The IT staff at Deluxe Laboratories, a media services subsidiary of Rank Group, manages about 400 mostly x86-based servers, and the count is growing by about 30 per cent a year, said Mark Winter, executive vice president for IT.

The company is testing virtualisation technology installed by consulting firm Savvis but Winters estimated that it will take three years to expand its use throughout the firm.

"I'm getting to the point where I'm having difficulty managing," said Winter. The server growth has pushed the company's ratio of servers to systems administrators to about 30-to-1, far higher than Winter would like. "Right now," he said, "I'm at half the number [of administrators] I need."

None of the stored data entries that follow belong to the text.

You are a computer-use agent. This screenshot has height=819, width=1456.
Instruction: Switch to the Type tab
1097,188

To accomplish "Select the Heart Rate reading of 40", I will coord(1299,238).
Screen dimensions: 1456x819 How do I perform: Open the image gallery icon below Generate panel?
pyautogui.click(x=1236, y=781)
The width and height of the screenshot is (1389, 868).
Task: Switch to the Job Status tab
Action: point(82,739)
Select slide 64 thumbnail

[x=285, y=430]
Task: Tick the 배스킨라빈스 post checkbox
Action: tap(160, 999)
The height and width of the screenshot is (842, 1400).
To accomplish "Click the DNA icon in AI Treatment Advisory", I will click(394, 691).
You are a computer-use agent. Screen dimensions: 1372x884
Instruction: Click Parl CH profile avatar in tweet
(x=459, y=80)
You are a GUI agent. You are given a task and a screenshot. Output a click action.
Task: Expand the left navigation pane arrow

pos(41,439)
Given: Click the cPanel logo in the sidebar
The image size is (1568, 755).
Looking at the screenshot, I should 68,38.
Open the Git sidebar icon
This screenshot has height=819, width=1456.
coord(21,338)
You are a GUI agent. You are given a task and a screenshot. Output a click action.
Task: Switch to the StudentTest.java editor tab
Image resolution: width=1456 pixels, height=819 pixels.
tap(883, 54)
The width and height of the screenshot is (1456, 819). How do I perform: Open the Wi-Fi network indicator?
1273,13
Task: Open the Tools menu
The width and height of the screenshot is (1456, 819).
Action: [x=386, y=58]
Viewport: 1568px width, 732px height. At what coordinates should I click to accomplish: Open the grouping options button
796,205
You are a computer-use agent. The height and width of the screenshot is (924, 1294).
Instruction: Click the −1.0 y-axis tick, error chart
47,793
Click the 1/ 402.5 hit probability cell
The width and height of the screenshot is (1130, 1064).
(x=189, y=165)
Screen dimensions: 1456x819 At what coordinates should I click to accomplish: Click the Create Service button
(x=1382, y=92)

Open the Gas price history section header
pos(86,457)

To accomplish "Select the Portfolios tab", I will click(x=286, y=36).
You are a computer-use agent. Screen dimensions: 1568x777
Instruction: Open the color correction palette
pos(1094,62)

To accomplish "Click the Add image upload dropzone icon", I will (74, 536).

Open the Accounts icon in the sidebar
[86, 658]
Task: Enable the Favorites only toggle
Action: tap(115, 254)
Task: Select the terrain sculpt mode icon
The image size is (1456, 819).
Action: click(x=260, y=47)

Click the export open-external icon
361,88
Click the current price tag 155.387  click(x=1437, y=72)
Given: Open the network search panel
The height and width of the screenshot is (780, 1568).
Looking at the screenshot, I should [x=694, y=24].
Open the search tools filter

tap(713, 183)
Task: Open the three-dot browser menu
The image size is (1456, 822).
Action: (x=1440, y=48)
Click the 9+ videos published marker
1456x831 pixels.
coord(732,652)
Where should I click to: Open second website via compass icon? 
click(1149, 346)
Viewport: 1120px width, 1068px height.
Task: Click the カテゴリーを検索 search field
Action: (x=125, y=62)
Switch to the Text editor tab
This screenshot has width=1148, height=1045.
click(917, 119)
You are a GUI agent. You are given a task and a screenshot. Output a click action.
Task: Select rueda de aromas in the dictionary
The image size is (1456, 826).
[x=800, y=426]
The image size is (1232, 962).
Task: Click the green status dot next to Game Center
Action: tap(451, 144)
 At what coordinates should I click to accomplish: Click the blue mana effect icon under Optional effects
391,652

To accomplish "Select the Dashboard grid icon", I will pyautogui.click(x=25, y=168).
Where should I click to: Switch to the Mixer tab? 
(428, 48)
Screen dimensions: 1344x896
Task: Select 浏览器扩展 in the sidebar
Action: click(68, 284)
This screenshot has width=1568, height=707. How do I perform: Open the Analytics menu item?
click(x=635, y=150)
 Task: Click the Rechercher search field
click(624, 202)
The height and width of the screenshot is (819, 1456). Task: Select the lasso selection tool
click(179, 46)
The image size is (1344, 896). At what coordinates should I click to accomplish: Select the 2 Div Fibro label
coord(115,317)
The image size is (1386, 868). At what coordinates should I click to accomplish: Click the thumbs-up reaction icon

Desert Schools Federal Credit Union in Phoenix expects to cut costs significantly by running VMware's virtualisation software on two two-way, dual-core Opteron-based blade servers, which were installed last week, said Doug Baer, a systems engineer at the firm. Baer said the new systems are expected to handle the workload that is running on the five two-way, single-core Xeon machines they are replacing. "I can hardly imagine buying another server," said Baer, crediting the virtualisation software from EMC's VMware subsidiary. "Once you build your virtual infrastructure, you are definitely slowing down your server proliferation."

John Weeks, IT manager at Enumclaw Insurance wants to enhance his virtualised environment by adding systems running dual-core Intel chips with the vendor's Virtualization Technology (VT).

Enumclaw currently runs VMware on 40 Intel-based servers, and Weeks said he thinks that running the software on systems incorporating VT would improve virtualisation performance significantly.

VT has been included in Intel's Xeon MP chip, formerly code-named Paxville, since last year, but it had been disabled. Intel began allowing users to enable it last week.